Uma análise ao OGE 2019 demonstra que Moxico continua longe de receber a fatia orçamental à altura das suas necessidades e dos seus desafios de crescimento e desenvolvimento.
Quanto ao novo governador, Gonçalves Muandumba, é evidente que a sua gestão, apesar dos esforços, é limitada por uma série de obstáculos e constrangimentos que decorrem do anacrónico regime de gestão administrativa do MPLA, que, na prática, é ineficiente e, como tal, ineficaz.

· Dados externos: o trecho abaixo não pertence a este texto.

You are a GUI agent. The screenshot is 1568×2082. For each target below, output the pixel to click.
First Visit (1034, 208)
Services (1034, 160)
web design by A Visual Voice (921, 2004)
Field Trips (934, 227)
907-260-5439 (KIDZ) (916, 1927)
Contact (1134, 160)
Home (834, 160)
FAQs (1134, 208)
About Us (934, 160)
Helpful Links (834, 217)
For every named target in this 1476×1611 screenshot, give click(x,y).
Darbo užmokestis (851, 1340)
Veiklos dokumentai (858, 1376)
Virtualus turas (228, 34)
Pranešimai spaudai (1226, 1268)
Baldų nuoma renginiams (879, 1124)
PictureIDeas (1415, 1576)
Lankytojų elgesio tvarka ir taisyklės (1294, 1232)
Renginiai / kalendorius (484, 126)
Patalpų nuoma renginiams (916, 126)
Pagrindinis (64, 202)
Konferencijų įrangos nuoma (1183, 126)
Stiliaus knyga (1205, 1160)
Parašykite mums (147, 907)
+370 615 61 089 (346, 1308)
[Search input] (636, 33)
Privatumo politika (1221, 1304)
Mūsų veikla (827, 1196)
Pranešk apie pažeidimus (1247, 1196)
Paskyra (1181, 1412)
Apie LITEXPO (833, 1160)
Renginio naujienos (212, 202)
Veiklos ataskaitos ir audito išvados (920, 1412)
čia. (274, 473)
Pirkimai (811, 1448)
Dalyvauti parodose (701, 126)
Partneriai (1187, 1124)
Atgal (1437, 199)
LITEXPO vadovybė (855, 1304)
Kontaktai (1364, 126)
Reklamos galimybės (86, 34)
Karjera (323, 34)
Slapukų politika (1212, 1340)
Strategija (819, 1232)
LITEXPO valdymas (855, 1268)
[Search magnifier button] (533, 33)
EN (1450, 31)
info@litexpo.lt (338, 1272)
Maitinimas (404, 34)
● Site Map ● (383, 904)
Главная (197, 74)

O governador considera de forma inequívoca que a sua gestão é afectada pela escassez ou insuficiência de recursos naquela que é a maior província de Angola. Obviamente, a sua gestão em si deve ser também questionada.
Quanto à juventude, preocupa -me que seja, na sua maioria, amorfa e tenha uma visão ingénua da governação. Os jovens são acríticos e possuem uma visão muito estreita do que é cidadania e qualidade de vida.
Independentemente disto, a população do Moxico tem direito ao desenvolvimento e à qualidade de vida.